Me: I might be a minimalist.
Sarcasm: Gee, you think, Mr. I-love-SotU?
Me: Shut up, you!
Anyway, when I created my pantheon back in the day of the first game I ran, I felt that clerics might be a bit overpowered. Others seem to agree with me. Also, as a minimalist, I feel that having extensive rules and different spell-lists for similar classes is too much work for the DM and players to keep track of/read.
So here’s my suggestion: roleplay the different specialist classes and clerics, and break the cleric class up based on it’s 3 major abilities.
New classes:
Priest**: like the cleric in LL, but cannot wear armour, prefers* the spells closest to their deity (so Resist Cold for the priest of fire, Remove Fear for the priest of valor)
Warpriest**: like the cleric in LL, but can’t turn undead, prefers* combat spells (Cause Light Wounds)
Paladin: like the cleric in LL, but cannot use spells (weapon restrictions remain, if any)
Druid***: like the priest but avoids metal equipment when possible*, prefers nature-based spells (Purify Food and Water), and protects the balance of nature (thus is neutral)

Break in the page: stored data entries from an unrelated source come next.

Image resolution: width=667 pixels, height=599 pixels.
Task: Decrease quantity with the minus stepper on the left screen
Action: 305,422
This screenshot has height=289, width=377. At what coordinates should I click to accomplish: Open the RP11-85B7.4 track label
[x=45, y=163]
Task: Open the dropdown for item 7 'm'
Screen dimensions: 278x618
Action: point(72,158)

Barbarian: fighter or dwarf who avoids armour other than leather and hide when possible* and uses two-handed weapons and bows (no shield)

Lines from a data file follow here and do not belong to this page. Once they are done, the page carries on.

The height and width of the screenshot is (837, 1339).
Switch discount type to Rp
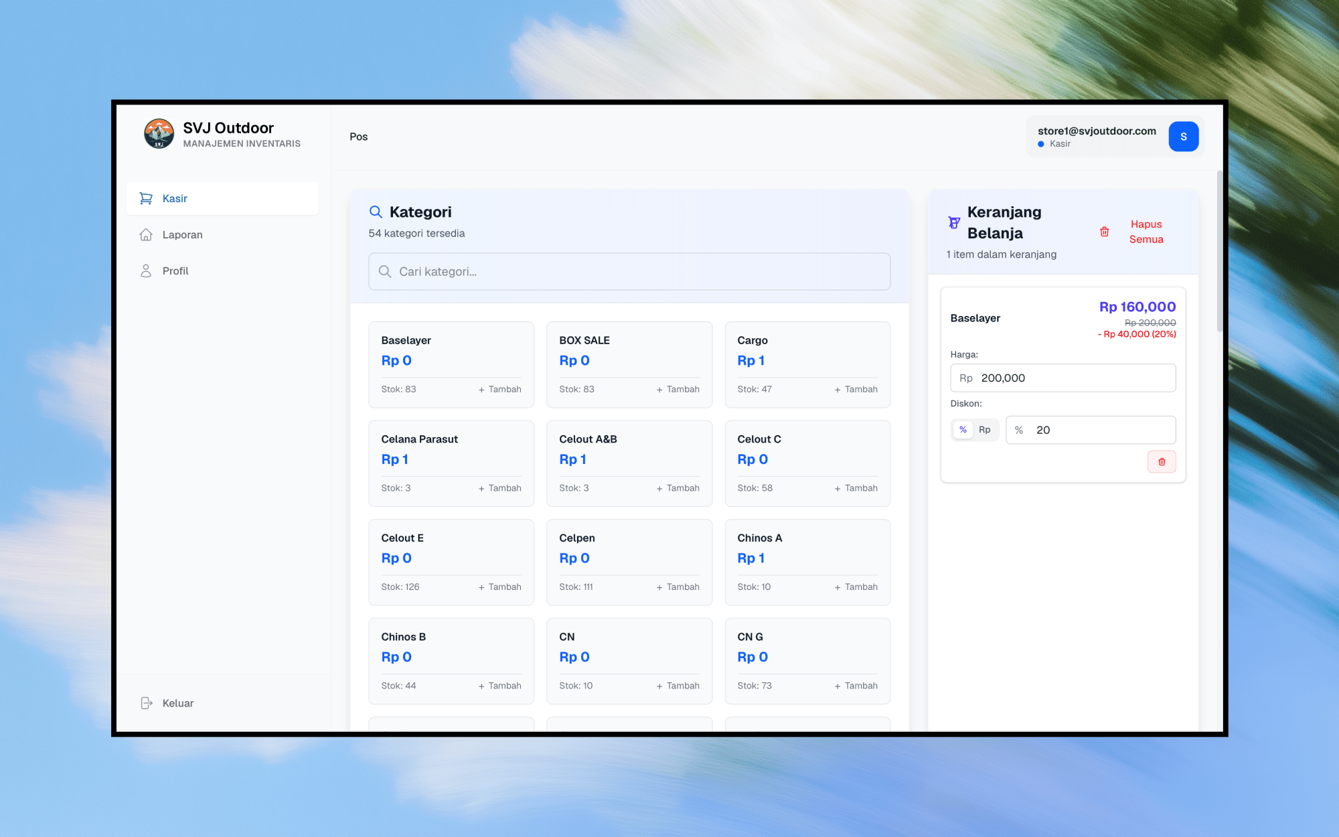(x=984, y=430)
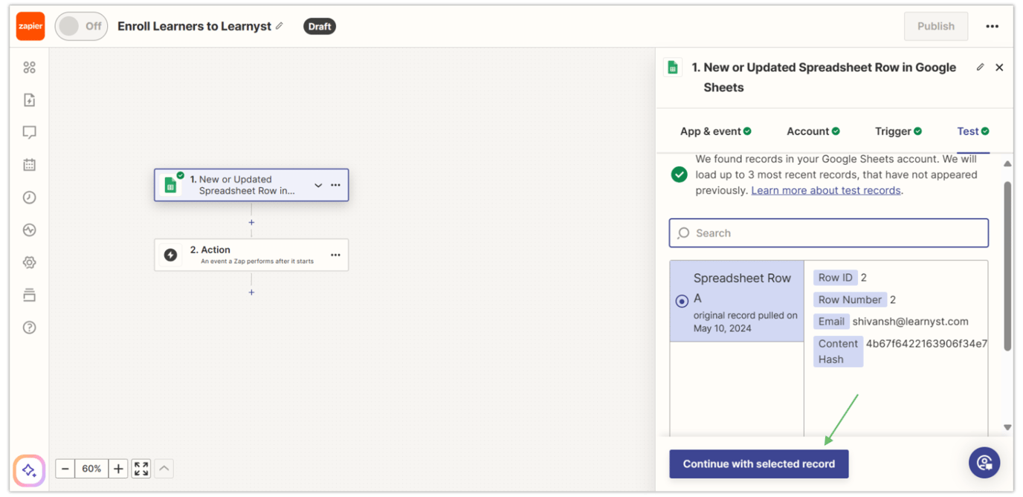
Task: Open the Zapier home logo
Action: tap(29, 25)
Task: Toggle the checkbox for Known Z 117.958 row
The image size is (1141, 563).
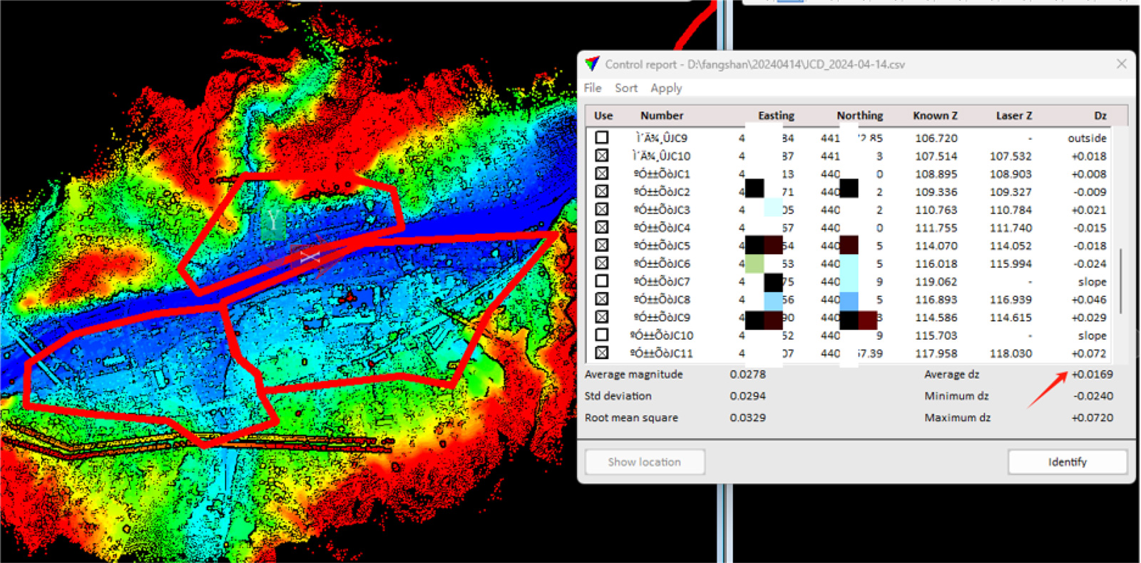Action: 602,353
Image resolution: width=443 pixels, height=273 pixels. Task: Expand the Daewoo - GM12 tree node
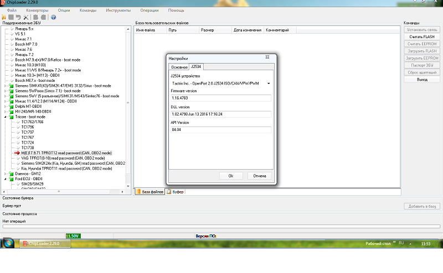(5, 174)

Rangers: fighter, thief or halfling who avoids metal equipment when possible* and protects the balance of nature (thus is neutral)

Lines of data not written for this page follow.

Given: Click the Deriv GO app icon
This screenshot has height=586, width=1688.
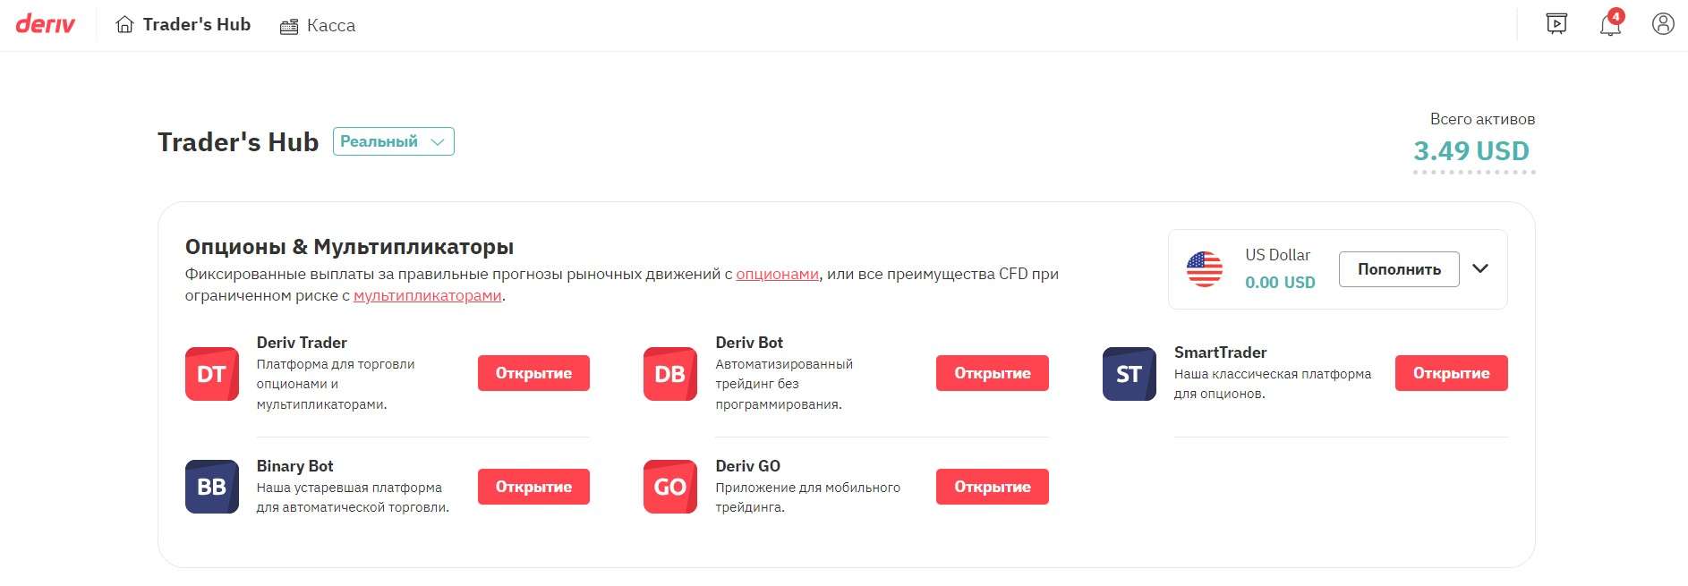Looking at the screenshot, I should click(670, 487).
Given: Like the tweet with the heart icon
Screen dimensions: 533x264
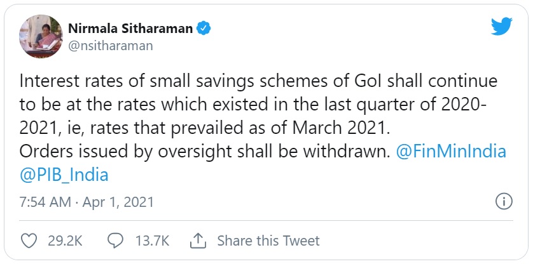Looking at the screenshot, I should point(29,241).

Turning and destroying undead might not be appropriate to some of these classes or their deities. I have a theoretical fix for that too.
Turning things:
Destroy/Control: the D result can be swapped to controlling where appropriate (anti-clerics). The priest must successfully control the creature each day afterwards otherwise it will die/attack (DM decides).
Turn: I assume even evil clerics want the dead as far away as possible when they’re hostile. As such, turning remains the same.
Druids: druids can turn and control animals and beasts instead of undead. Instead of infernals, they have aberrations as the highest tier. Evil druids can destroy instead of control.
*”Prefers” implies that there are no restricted clerical spells. “When possible” implies that survival overrules it.
**Clerics in LL get spells from 1st level. Otherwise, make sure priests face undead as much as possible to compensate.
***Elves might be druids, if the avoidance of metal equipment restricts them enough to be close to priests power-wise, it’s your call. Spell preference applies (Web is a good example).